Last week, the company released a statement to inform the public about its new platform – Omni, designed to offer its customers in United States and Singapore a way to trade bitcoin (options, spot, and futures), including custody over assets. As said in the statement, there is no timing guidance as to when the license may be issued.
The company plans to charge no fees for any trades. The proposed model is based on the notion that market makers pay all the exchange fees. As a result, the quoted price will be the final price investors pay for an asset. All settlements are physical, hence users can both deposit and withdraw Bitcoin to the account, in addition to USD.
“We are banked in the US and the application process is as streamlined as we can make it. Everything is “physically” settled, not cash settled which means you can both deposit and withdraw Bitcoin to the account, in addition to your USD,” says the company in a statement.
As seen in a tweet, LedgerX applied for a license with the U.S. Commodity Futures Trading Commission (CFTC) in November 2018. Currently, the company has two licences from the Commission – for operating an exchange and a clearinghouse. These two licenses are obtained for work with institutional investors, while the application from November is designed for the retail customers.

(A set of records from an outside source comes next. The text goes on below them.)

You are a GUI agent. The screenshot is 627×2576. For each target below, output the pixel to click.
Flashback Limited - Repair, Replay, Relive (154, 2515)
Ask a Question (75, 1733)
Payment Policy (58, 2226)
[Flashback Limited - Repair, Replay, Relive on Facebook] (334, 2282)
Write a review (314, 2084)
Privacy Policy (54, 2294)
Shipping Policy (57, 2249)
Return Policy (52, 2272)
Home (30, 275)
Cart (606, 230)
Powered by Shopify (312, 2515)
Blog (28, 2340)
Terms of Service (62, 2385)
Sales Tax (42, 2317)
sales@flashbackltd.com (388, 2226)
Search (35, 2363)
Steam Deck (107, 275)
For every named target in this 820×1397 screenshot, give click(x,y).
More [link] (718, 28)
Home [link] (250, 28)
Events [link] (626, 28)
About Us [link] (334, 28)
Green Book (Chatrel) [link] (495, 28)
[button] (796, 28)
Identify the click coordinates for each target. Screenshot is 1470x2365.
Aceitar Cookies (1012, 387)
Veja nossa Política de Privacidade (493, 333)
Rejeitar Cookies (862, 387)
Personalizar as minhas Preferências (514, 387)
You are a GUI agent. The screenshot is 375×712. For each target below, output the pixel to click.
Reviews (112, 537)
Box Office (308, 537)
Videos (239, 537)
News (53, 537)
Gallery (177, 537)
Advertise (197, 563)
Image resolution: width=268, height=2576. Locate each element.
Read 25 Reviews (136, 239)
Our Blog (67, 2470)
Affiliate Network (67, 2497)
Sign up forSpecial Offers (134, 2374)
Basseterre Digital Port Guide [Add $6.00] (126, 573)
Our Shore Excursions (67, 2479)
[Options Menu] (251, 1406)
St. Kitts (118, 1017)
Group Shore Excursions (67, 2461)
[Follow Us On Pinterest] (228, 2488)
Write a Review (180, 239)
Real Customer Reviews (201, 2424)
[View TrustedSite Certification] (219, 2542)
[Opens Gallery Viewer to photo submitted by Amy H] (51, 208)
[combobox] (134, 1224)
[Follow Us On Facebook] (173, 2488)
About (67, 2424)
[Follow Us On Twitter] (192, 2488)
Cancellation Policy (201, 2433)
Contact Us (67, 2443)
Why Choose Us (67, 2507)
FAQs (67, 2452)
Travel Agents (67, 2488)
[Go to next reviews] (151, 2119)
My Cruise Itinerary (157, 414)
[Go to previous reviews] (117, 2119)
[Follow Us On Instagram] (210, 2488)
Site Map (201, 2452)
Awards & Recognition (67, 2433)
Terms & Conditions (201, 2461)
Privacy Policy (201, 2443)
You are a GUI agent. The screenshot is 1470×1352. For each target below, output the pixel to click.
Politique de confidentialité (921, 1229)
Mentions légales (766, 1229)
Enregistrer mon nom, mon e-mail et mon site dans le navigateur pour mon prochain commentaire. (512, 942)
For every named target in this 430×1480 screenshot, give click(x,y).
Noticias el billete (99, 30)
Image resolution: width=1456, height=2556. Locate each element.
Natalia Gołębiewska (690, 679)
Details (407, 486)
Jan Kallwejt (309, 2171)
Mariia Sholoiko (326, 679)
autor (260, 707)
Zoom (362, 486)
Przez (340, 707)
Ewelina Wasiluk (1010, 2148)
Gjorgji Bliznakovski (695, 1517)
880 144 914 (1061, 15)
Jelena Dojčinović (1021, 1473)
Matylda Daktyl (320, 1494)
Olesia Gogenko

“We’re custodying [bitcoin] in the same way that we currently do, we’ve obviously been live and operational for more than a year and a half, and we have a license from the CFTC, the DCO license, that allows us to custody bitcoin,” says Juthica Chou, founder and Chief Operating Officer at LedgerX.
This week, Newconomy reported about the issues which face ICE’s Bakkt, as the launch is delayed due to fears within the CFTC about Bakkt’s plans to store clients’ funds in the context of security.